# Week 1: Introduction to Statistics and R

**PLS 120 - Applied Statistics in Agriculture**

This lab will cover the basics of R, including loading data, creating vectors, data frames and tables, and making simple plots. Please follow along with the code chunks provided.

## Data Types in R

In R, data can be stored in different types, depending on the kind of information it represents. The basic data types in R are:

1. **Integer**: Whole numbers without decimals. Such as 1, 355, etc. Numbers like 2.5, 34.7 are NOT integers.
2. **Numeric**: Numbers (both integers and decimals).
3. **Character**: Text or string data.
4. **Logical**: TRUE or FALSE values.
5. **Factor**: Categorical data with levels.
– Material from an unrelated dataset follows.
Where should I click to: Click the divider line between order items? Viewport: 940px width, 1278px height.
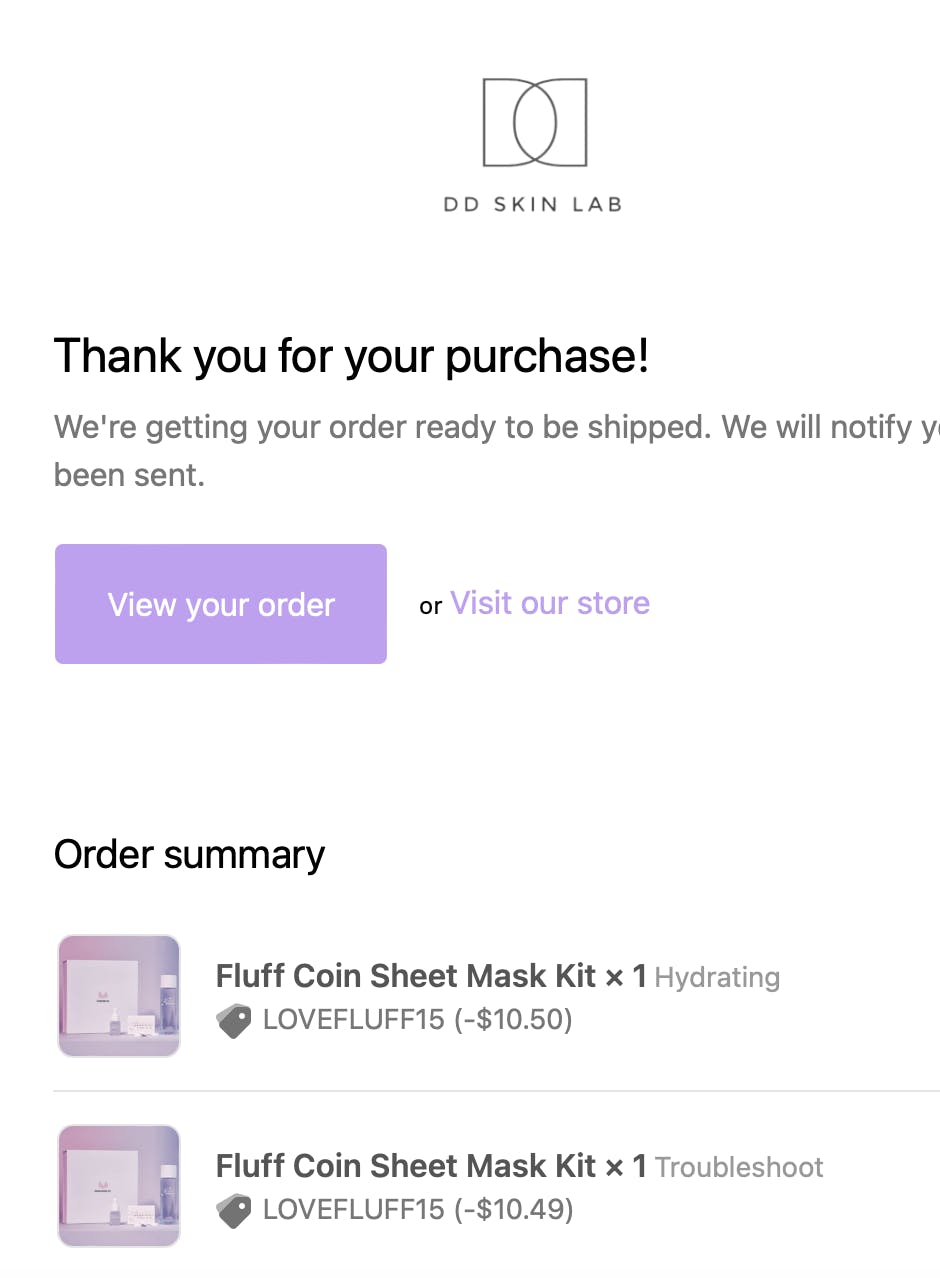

We can find out the data type of a variable by using `class()` function. The output of this function is one word, specifying the data type or class.

**Expected output**: You'll see data type names like "numeric", "integer", "character", "logical"

In [None]:
# Example of an integer variable
# Notice how R reads this variable as numeric
count <- 10
class(count)

In [None]:
# To define 'count' as integer, you can add 'L' after the value of the variable.
count <- 10L
class(count)

In [None]:
# Example of a numeric variable
x <- 3.14
class(x)  # Returns the type of the object

In [None]:
# If we want to give our x a value with decimal as an integer, we'll get an error.
x <- 3.14L
class(x)  # Returns the type of the object

In [None]:
# Example of a character variable
name <- "Statistics"
class(name)

In [None]:
# Example of a logical variable
is_student <- TRUE
class(is_student)

## Vectors

Vectors are a series of numbers in one dimension. It means that they only have one row, but they can have different columns. Let's define a vector (a series of numbers) and assign the numbers to a variable called 'vector':

**Mathematical notation**: A vector can be written as **v** = (v₁, v₂, v₃, ..., vₙ)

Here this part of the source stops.